◆ WHAT THE EXERCISE ASKS: Everything from the line containing "Click the Oracle icon on the 19c_pdb row" to the last line of the listing below should be restated exactly, both ends included, with nothing added and the pictures omitted.

== Segment start ==

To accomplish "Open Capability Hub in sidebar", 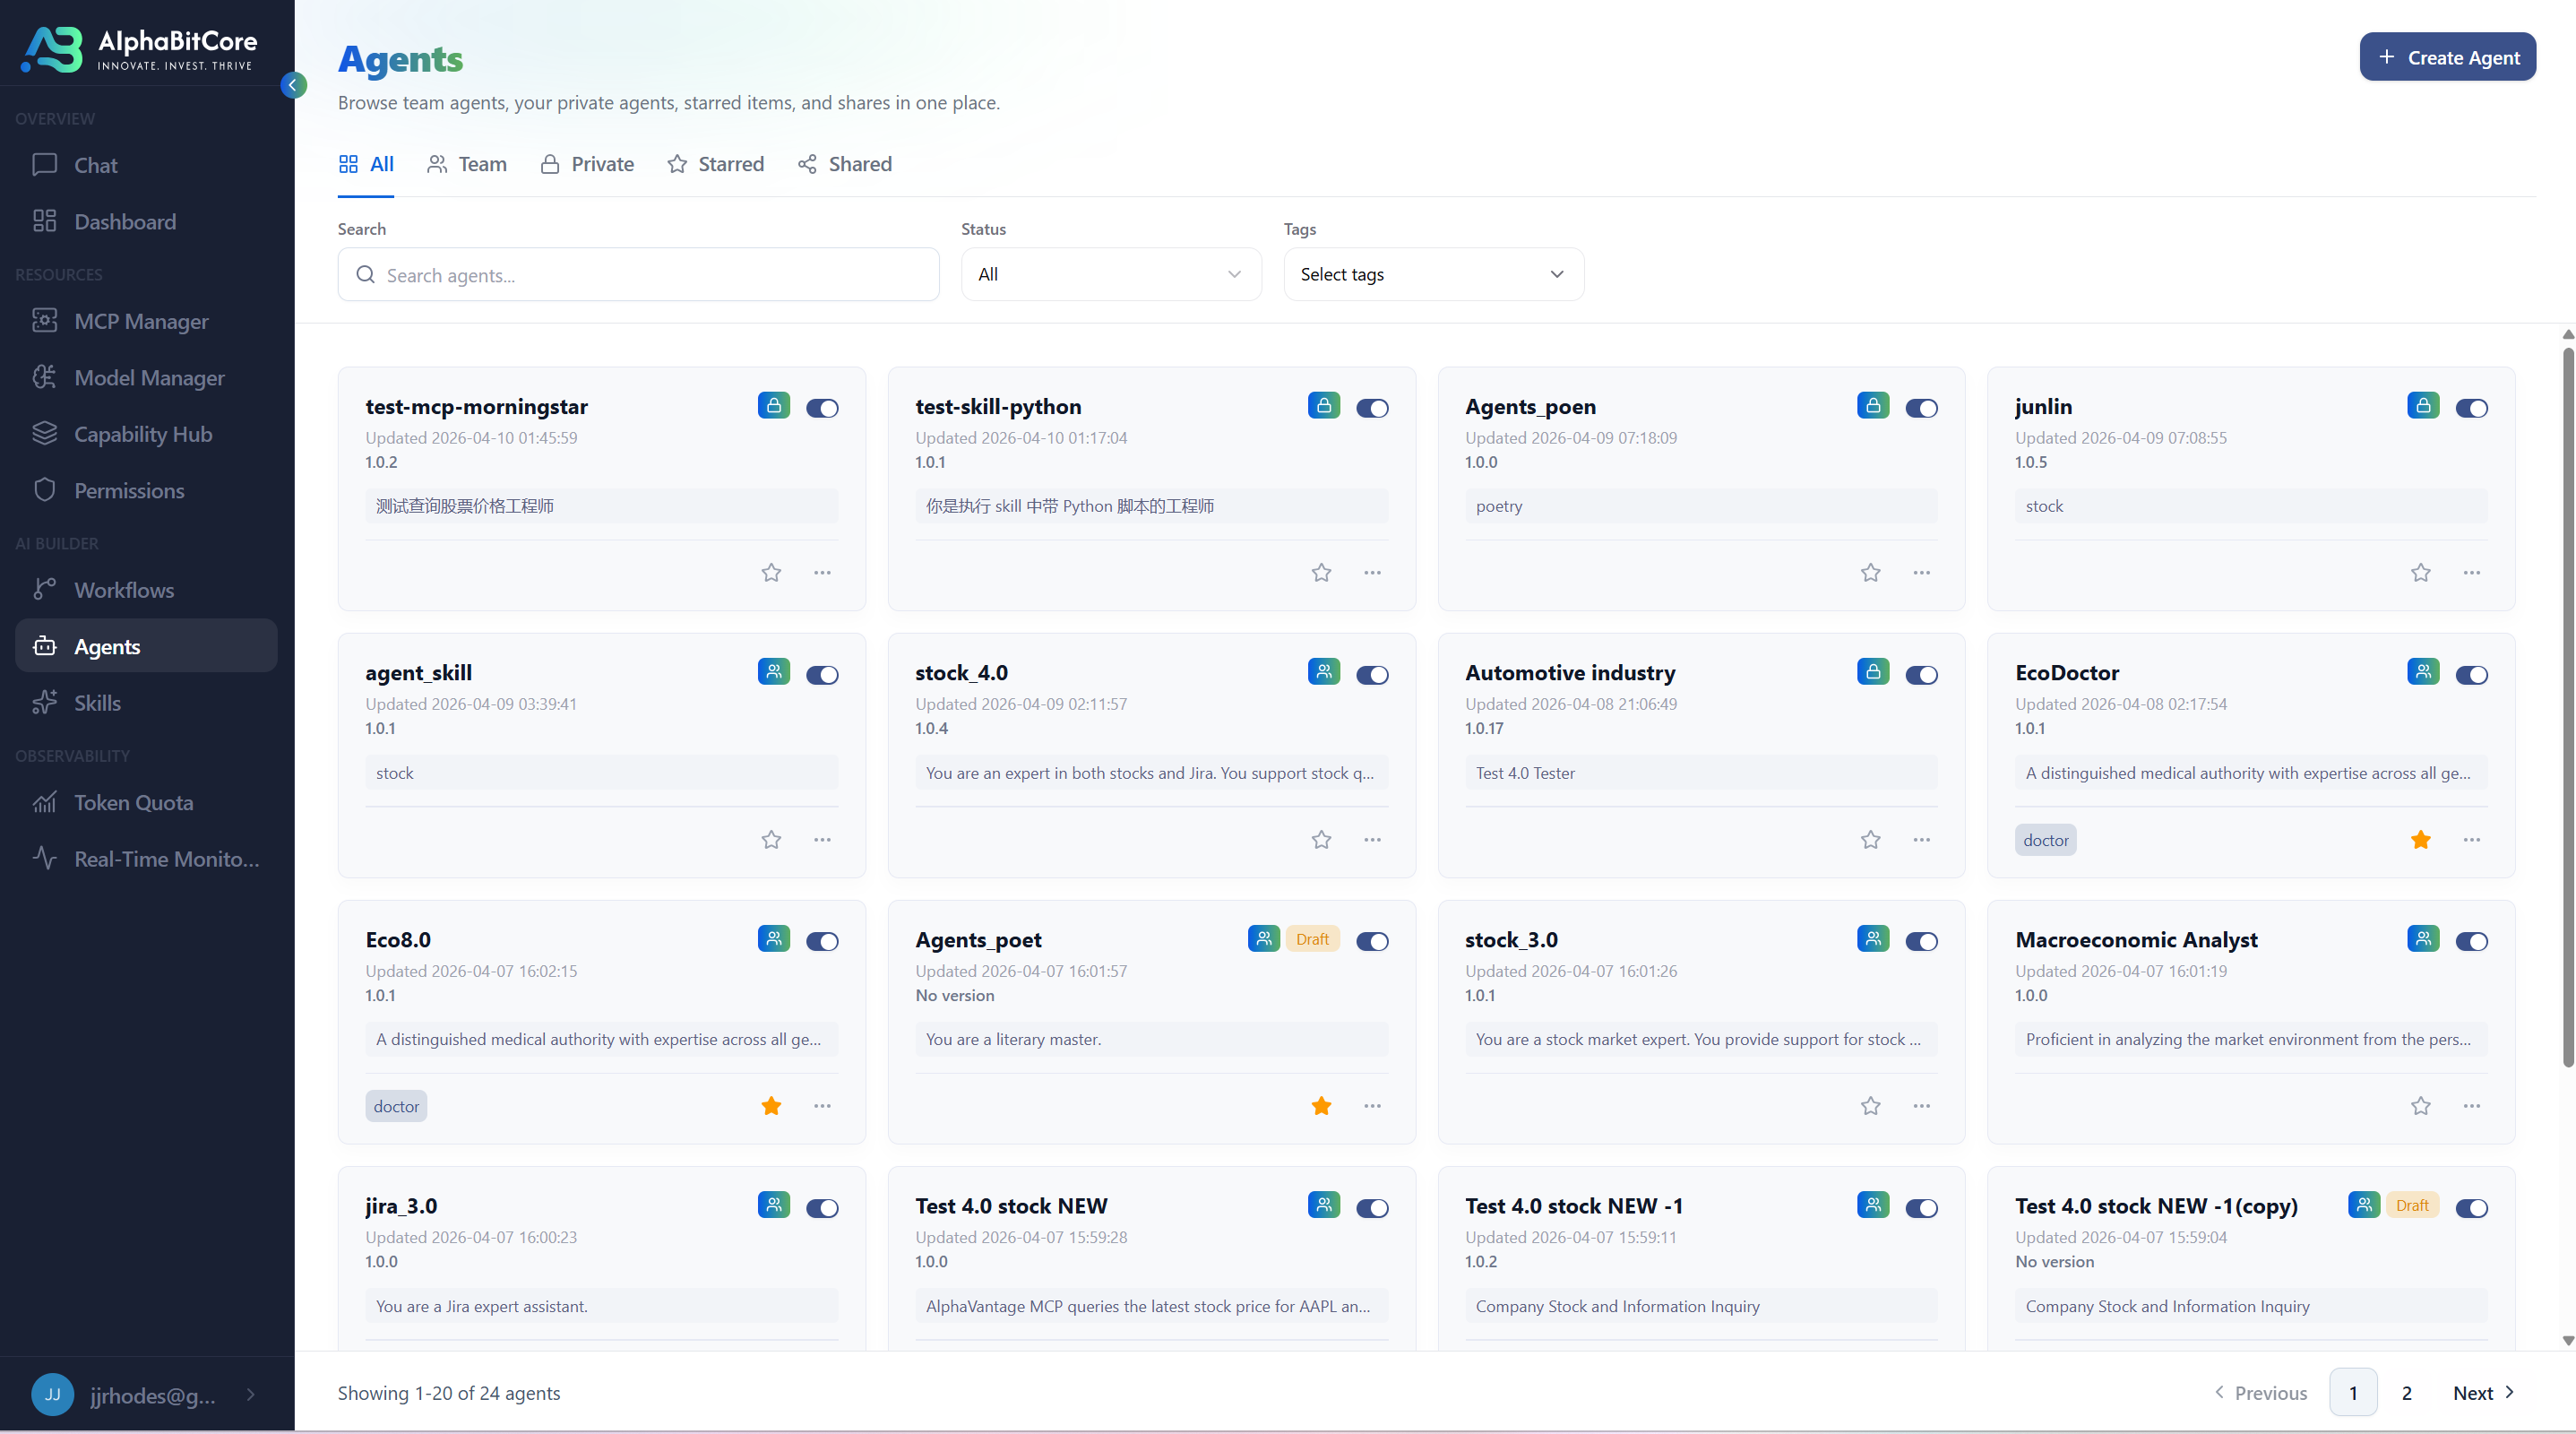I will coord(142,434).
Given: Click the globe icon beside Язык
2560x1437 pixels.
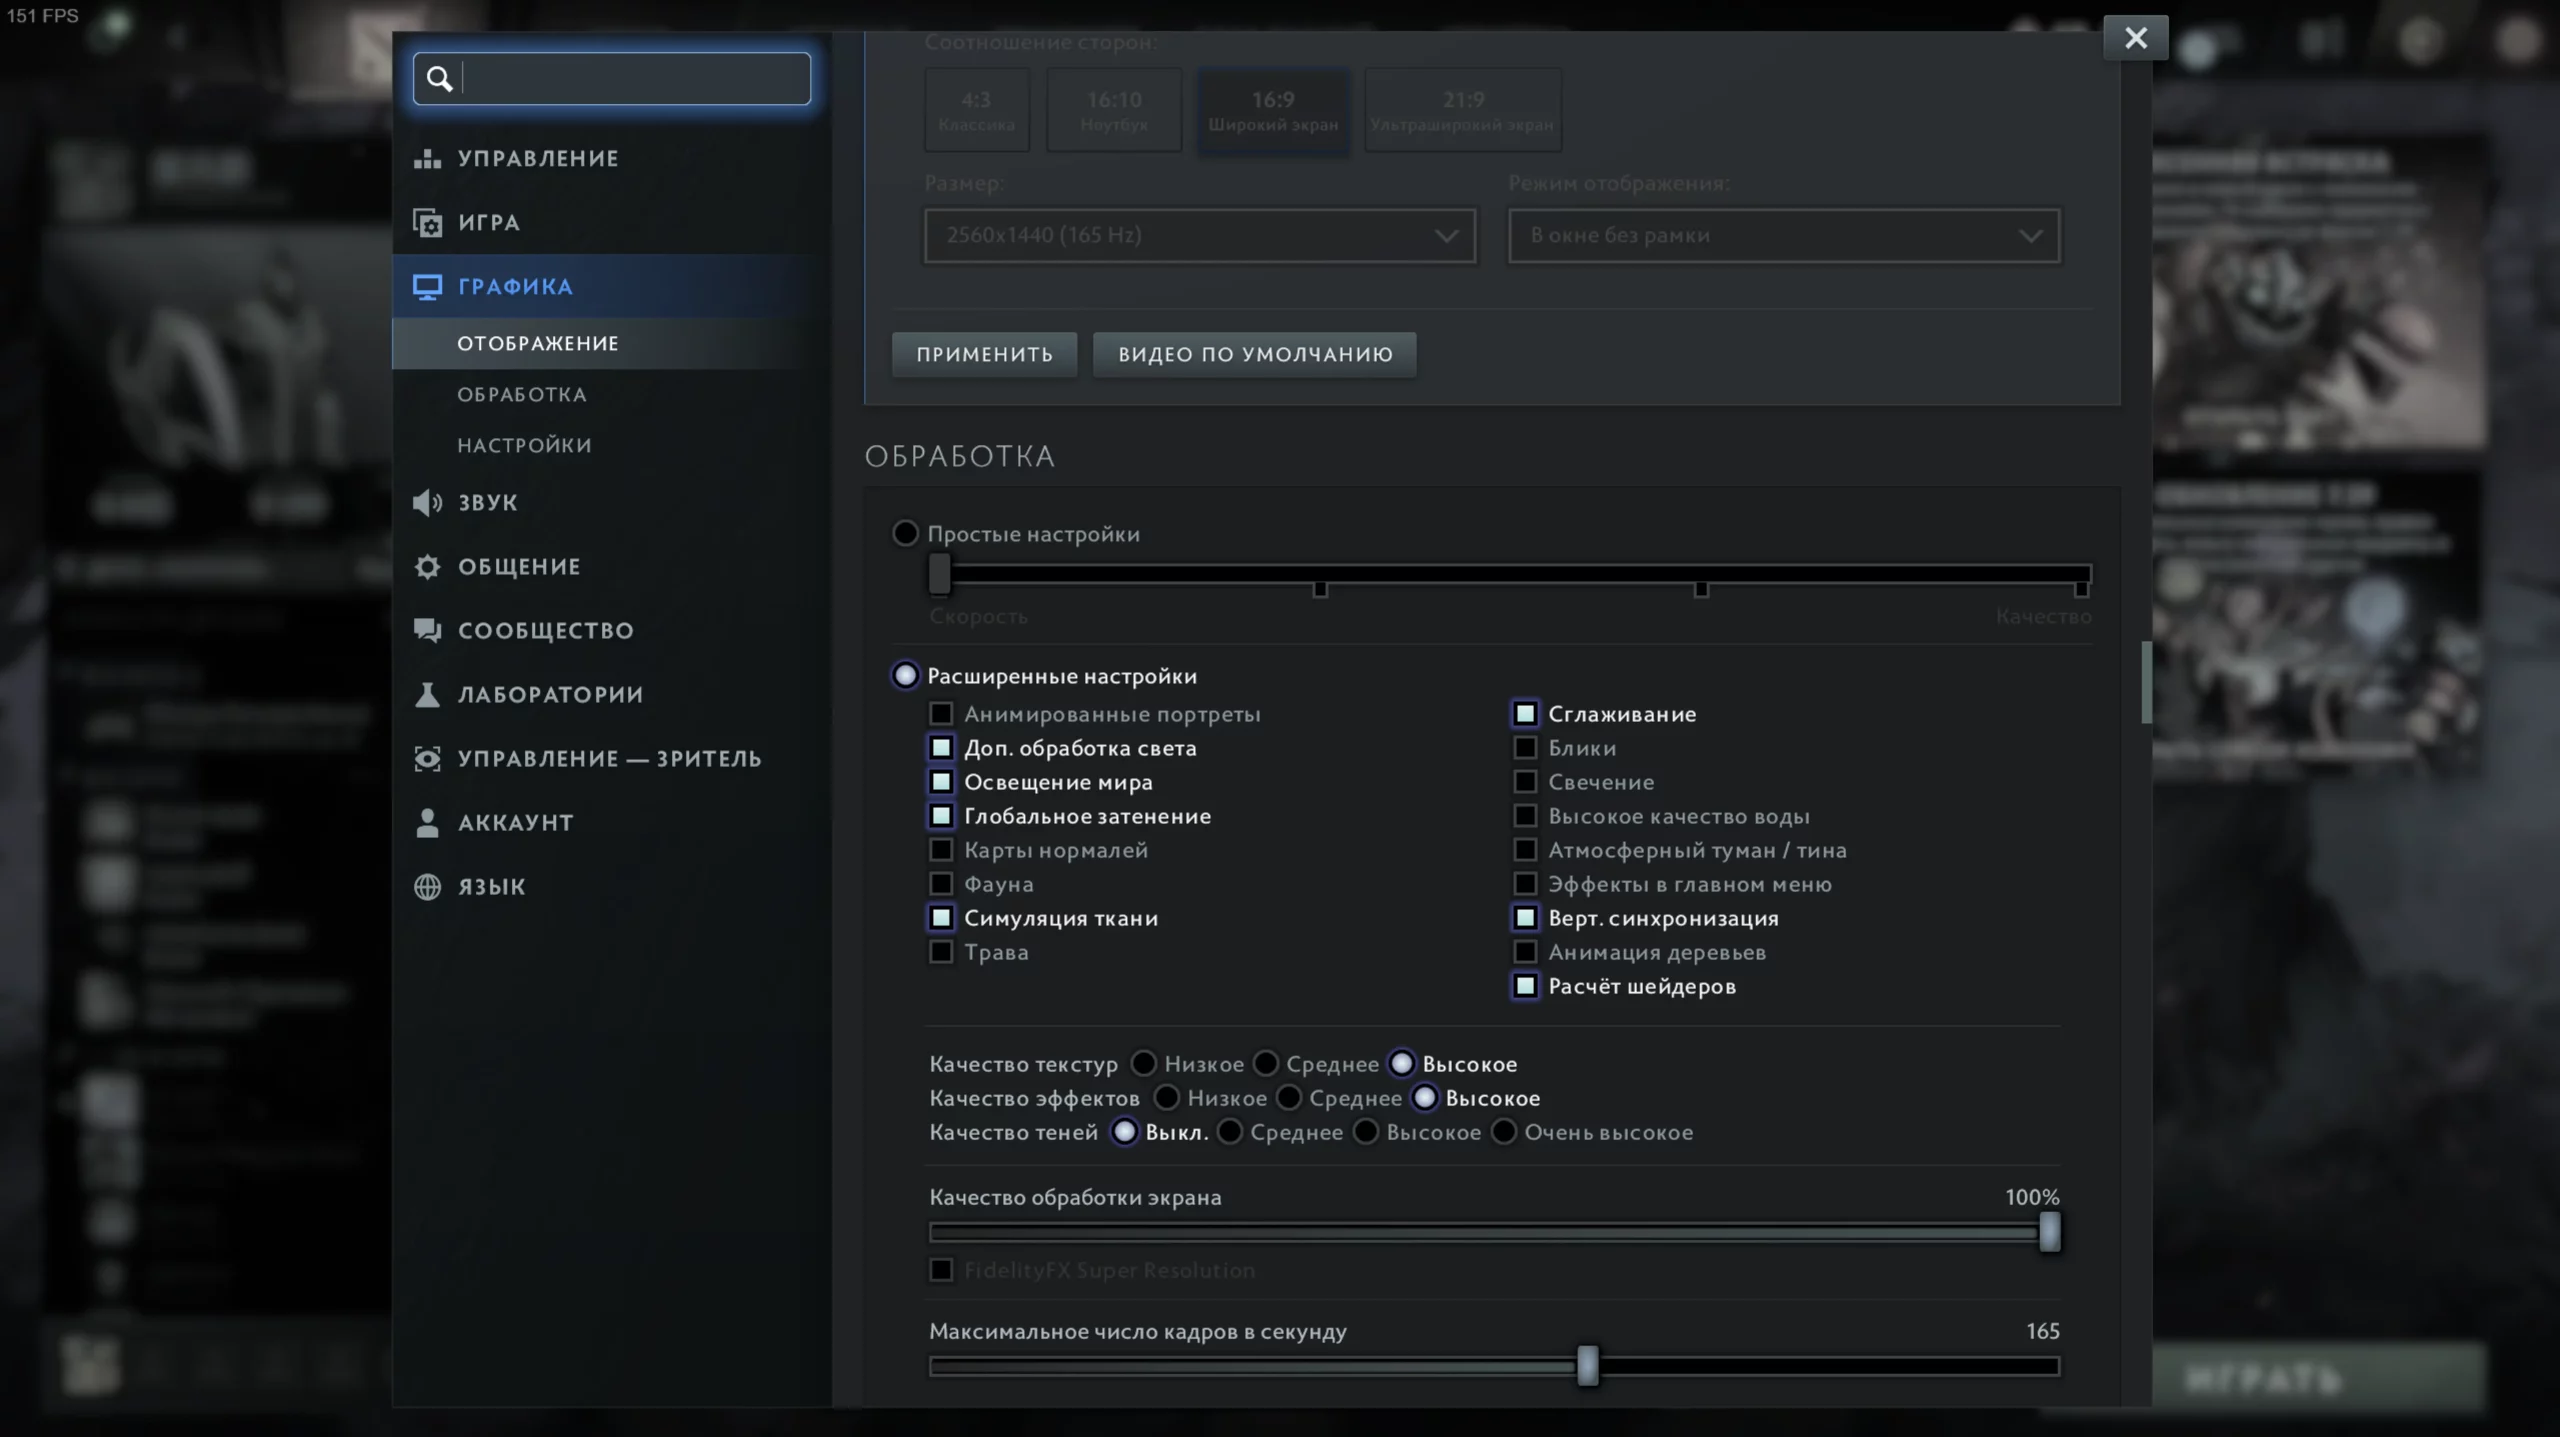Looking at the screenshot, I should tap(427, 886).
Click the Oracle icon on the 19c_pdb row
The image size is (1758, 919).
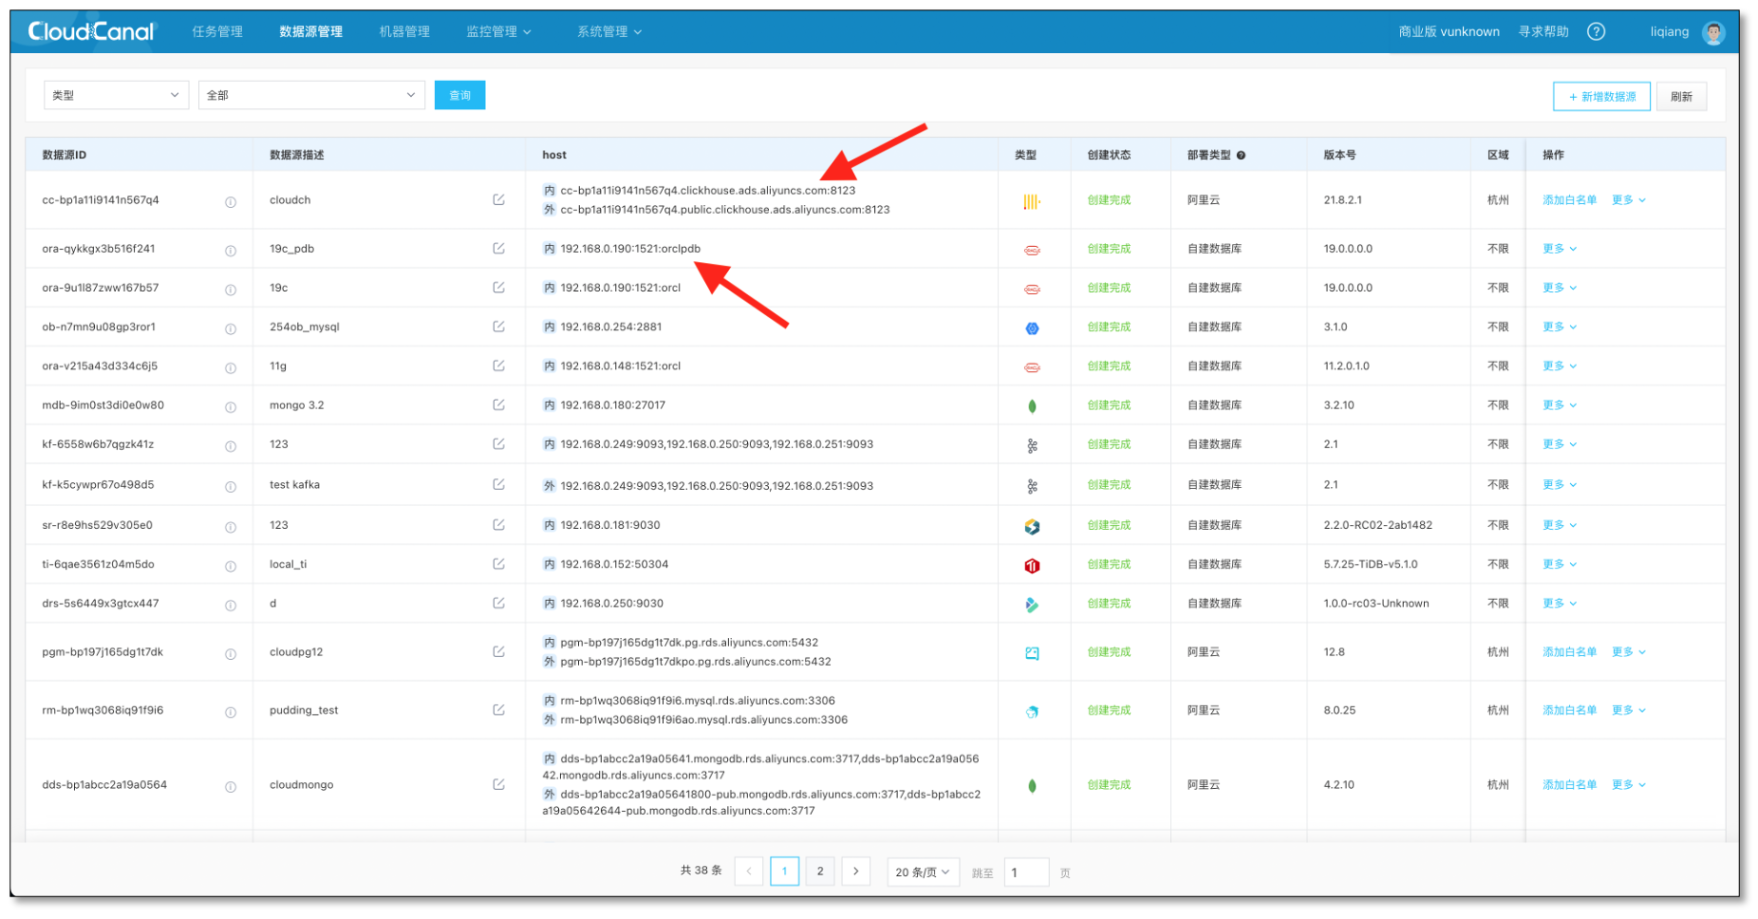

== Segment end ==

◆ EXERCISE OUTPUT:
Click the Oracle icon on the 19c_pdb row
The image size is (1758, 919).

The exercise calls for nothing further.